Calò
il sole e giunse la sera. Città a mare,
pochi abitanti, sulla Costa Fredda, si fece piena zeppa di luci e luminarie.
Luci provenienti da piccole finestre di case accalcate sugli scogli massicci.
Il mare, potente e imbizzarrito, eruttava onde dalle finiture argentate. La
luce della luna carezzava uno scorcio di cala, rendendola visibile. Più in là
vie e strettoie aprivano al centro storico della città. La gente si accalcava
e si urtava come atomi impazziti. C’erano bazar, localini e botteghe nelle
quali piazzisti e commessi viaggiatori smerciavano ninnoli d’ogni sorta.
Si
dovevano superare di tanto in tanto coltri di fumo che uscivano dalle
trattorie, nelle quali mastri pescatori friggevano il pesce fresco.
Un vecchio uomo dall’aria
assonnata seduto s’uno sgabello attorcigliava finissimi rami d’ulivo per farne
canestre. Sembrava fosse tutto coordinato, che il tempo seguisse delle regole.
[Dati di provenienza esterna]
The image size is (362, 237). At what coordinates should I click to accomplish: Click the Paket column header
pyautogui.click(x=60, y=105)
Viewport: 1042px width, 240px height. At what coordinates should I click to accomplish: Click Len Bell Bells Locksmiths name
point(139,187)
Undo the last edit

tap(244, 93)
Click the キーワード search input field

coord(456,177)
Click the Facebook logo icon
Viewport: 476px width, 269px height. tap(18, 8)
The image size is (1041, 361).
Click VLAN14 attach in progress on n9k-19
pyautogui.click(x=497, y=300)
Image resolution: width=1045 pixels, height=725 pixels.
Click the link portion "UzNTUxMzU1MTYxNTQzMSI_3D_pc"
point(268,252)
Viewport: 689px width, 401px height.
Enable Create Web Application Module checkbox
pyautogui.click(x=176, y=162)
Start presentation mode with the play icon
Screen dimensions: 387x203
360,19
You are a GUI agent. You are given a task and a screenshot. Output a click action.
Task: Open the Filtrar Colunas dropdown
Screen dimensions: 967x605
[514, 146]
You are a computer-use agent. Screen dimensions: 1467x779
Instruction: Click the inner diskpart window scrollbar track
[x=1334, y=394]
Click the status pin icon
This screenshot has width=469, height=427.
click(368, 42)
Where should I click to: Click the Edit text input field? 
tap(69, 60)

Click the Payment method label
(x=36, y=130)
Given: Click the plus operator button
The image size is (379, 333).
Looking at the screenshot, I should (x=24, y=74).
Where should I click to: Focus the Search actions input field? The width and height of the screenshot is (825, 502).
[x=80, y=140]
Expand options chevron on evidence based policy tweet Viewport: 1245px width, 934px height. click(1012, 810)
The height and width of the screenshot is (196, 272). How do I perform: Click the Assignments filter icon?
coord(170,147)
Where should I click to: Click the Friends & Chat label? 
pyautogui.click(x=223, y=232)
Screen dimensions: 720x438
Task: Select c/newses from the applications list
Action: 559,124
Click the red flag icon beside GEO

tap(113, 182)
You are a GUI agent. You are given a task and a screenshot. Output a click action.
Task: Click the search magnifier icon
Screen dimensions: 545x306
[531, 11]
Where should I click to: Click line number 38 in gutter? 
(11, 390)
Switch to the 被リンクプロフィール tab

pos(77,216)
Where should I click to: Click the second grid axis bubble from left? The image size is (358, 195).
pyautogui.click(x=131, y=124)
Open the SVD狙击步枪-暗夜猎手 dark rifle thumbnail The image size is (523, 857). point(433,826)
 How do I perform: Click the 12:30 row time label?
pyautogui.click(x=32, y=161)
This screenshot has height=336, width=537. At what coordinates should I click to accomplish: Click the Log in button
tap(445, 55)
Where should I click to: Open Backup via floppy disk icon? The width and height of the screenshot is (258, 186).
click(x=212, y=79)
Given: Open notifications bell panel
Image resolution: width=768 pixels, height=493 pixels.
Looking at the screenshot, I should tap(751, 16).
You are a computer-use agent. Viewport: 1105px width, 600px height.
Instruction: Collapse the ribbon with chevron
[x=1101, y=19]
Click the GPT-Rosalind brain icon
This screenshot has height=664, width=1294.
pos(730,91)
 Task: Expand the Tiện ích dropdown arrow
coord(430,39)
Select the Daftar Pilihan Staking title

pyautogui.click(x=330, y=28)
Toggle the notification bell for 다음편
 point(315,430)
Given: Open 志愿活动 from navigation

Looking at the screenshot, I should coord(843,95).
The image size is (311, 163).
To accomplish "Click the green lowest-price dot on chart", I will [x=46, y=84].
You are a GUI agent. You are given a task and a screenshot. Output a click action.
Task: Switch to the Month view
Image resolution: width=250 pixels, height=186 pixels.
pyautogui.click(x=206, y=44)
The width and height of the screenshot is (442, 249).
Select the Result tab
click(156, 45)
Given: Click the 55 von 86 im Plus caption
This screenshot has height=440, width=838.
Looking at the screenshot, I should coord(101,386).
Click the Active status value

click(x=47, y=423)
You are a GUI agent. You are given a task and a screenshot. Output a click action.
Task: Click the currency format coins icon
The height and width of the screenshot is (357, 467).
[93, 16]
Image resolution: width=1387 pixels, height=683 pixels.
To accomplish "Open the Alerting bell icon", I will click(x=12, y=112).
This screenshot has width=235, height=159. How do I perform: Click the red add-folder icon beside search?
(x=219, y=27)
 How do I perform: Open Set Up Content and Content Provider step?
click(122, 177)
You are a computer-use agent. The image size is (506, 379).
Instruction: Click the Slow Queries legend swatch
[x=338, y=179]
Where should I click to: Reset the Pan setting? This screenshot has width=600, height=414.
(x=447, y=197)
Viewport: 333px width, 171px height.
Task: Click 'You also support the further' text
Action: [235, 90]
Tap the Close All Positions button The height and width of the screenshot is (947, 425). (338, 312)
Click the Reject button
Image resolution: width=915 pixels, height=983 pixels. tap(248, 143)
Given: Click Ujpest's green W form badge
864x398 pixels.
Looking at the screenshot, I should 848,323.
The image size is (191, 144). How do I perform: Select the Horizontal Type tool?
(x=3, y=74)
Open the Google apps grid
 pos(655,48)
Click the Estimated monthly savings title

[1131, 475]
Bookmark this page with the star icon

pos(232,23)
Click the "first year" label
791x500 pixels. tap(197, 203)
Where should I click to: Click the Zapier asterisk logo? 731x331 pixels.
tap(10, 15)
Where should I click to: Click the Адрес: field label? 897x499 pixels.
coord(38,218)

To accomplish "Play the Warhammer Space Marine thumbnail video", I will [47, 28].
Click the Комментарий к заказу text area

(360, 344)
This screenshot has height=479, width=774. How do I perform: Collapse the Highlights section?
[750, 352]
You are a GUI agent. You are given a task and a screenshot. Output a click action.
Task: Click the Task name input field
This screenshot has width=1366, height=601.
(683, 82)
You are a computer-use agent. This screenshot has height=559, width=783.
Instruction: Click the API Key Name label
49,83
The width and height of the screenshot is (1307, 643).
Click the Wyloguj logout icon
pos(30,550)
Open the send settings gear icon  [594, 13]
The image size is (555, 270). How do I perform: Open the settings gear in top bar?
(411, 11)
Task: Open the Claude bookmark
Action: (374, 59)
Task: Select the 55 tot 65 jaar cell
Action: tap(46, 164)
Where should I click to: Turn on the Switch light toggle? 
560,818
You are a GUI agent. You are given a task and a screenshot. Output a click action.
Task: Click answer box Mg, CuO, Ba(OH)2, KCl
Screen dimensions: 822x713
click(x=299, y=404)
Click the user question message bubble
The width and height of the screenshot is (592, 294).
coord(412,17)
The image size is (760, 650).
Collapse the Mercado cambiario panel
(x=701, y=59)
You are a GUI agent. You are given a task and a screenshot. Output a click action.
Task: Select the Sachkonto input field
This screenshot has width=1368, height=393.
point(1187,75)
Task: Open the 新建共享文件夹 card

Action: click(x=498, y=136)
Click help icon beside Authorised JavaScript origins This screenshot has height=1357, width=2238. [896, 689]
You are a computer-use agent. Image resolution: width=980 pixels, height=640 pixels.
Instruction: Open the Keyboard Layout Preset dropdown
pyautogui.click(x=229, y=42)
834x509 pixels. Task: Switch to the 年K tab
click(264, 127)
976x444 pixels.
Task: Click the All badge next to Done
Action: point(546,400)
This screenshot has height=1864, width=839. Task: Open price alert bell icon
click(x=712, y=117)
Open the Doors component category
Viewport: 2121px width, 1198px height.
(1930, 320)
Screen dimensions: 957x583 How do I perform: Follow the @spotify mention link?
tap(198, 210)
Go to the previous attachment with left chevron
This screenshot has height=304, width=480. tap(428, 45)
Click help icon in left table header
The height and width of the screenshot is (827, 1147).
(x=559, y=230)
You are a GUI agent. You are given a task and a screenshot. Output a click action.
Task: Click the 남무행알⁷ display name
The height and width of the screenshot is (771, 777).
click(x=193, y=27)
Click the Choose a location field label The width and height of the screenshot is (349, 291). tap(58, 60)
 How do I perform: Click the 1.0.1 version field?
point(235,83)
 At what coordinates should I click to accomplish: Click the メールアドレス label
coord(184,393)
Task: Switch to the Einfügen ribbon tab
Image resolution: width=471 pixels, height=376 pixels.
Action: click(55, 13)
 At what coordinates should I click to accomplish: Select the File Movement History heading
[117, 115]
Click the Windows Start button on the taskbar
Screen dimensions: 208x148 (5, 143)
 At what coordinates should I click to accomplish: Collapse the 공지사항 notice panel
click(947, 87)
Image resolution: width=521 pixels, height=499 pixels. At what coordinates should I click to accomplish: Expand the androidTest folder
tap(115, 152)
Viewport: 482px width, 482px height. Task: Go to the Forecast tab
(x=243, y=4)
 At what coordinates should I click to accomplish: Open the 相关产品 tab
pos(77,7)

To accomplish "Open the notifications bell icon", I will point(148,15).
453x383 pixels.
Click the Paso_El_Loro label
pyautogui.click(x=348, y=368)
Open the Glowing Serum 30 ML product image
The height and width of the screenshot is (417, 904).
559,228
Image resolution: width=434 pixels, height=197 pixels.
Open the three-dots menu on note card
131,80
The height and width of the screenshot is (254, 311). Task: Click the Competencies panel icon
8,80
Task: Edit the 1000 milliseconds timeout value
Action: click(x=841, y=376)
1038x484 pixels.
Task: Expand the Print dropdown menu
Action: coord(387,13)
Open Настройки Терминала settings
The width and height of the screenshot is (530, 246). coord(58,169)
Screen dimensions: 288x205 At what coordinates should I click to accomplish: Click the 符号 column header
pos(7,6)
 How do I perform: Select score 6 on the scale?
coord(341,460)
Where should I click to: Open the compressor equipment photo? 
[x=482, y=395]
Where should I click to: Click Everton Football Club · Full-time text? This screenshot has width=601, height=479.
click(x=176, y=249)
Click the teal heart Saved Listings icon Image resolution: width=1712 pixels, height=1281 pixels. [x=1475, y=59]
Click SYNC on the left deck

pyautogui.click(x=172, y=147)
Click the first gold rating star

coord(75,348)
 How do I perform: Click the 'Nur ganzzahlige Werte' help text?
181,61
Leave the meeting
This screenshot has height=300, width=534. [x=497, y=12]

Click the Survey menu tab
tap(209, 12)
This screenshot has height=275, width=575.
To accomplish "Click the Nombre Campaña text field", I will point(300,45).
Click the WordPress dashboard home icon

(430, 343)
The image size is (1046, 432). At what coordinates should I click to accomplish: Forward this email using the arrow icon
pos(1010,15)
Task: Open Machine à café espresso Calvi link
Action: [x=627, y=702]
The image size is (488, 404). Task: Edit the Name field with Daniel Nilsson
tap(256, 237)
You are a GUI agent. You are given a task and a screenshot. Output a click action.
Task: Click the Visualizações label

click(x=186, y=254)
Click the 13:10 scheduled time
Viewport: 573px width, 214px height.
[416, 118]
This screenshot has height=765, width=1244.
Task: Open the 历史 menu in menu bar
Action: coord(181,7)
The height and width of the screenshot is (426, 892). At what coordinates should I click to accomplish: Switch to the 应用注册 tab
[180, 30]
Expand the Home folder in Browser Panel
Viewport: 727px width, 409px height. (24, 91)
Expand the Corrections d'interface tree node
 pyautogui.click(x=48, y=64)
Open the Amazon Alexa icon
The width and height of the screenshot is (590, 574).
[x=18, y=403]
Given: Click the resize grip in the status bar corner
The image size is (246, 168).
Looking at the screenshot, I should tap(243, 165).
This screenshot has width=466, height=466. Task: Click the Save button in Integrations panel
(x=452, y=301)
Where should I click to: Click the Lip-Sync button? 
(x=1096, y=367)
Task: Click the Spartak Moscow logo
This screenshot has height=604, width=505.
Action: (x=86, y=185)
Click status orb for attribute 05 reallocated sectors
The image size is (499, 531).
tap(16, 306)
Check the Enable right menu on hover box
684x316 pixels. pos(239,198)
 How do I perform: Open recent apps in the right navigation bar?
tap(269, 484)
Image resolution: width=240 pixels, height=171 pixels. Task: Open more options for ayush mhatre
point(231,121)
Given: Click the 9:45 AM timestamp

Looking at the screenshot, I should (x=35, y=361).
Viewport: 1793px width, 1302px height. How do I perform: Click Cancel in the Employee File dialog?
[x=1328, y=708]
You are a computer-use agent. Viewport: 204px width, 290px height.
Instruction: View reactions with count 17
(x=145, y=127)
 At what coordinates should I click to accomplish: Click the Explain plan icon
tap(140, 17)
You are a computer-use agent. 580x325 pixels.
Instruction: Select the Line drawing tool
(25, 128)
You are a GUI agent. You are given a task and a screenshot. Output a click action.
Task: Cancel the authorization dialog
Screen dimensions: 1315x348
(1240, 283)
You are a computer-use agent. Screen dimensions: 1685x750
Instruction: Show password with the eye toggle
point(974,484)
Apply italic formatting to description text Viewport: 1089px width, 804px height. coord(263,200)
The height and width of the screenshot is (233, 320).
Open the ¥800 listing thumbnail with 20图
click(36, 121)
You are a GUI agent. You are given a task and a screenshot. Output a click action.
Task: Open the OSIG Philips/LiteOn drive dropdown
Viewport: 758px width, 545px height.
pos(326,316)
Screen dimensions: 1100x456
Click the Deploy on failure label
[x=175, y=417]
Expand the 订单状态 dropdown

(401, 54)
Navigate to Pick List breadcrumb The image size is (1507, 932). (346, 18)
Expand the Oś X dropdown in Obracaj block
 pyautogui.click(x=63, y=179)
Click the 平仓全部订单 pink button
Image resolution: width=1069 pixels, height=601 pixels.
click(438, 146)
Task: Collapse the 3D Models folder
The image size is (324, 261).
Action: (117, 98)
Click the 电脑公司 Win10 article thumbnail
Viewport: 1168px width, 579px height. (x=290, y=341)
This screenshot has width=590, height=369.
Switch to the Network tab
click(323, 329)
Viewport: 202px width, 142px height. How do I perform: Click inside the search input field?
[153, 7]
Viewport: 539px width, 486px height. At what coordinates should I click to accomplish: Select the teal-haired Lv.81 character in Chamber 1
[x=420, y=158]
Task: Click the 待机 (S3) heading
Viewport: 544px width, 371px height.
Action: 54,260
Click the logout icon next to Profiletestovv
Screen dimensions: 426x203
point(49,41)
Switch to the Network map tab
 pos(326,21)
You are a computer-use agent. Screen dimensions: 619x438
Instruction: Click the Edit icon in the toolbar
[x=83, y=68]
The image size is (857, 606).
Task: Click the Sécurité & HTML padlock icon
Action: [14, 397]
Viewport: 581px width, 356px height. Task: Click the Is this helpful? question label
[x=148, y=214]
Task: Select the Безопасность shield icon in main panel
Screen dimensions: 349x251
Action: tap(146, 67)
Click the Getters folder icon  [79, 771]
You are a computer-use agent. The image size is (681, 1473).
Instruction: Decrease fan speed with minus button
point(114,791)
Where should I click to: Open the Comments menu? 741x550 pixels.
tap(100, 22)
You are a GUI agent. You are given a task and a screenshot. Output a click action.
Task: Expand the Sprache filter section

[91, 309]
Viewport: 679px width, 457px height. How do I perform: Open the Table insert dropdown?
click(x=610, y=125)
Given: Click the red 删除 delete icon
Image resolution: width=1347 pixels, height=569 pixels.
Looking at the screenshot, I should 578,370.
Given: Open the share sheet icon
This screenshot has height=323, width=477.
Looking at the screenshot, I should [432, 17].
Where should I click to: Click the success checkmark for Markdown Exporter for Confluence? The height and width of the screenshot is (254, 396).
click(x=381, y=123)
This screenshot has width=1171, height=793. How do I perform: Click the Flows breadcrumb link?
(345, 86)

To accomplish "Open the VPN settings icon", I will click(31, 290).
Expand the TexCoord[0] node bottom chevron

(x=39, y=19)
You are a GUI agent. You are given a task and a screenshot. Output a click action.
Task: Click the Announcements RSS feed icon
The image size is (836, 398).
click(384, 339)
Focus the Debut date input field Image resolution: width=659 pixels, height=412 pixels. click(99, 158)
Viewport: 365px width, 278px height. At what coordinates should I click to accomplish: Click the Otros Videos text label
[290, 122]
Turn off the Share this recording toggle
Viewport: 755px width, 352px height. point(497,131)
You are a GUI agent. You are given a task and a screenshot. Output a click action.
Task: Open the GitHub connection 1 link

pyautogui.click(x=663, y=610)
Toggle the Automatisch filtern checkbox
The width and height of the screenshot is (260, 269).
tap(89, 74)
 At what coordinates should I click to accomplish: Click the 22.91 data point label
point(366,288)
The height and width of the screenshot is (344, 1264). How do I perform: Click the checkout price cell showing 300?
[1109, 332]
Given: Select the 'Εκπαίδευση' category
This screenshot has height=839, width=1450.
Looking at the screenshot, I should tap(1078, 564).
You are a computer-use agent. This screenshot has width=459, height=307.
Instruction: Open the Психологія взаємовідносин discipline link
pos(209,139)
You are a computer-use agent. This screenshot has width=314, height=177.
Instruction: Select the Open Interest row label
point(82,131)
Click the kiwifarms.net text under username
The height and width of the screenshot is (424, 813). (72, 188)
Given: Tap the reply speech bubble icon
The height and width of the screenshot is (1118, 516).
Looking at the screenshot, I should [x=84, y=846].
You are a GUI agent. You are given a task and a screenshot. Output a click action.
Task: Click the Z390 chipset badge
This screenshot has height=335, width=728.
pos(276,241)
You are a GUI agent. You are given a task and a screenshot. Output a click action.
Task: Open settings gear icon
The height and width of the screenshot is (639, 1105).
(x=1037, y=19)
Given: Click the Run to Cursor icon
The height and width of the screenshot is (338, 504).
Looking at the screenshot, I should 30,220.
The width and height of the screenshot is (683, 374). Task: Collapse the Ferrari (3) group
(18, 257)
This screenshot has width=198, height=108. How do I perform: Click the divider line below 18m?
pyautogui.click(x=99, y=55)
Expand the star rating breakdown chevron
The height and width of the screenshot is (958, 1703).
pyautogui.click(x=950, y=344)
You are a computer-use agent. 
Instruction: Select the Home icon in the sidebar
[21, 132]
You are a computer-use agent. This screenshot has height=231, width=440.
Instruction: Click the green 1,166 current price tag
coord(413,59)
In realtà era la gente a consumarsi e non la città; la gente avrebbe deciso se
divertirsi, sbraitare, bere, cantare, ballare e poi andare a dormire. Città a
mare, invece, rimaneva lì sveglia sino la mattina dopo e sino alla sera seguente
e all’altra ancora. Perché chi accoglieva la vita, non dormiva mai. Il mare sbatteva
forte sulla pietra salata e inneggiava alla potenza. L’avrebbe sempre fatto per
mostrare al mondo intero la sua esistenza.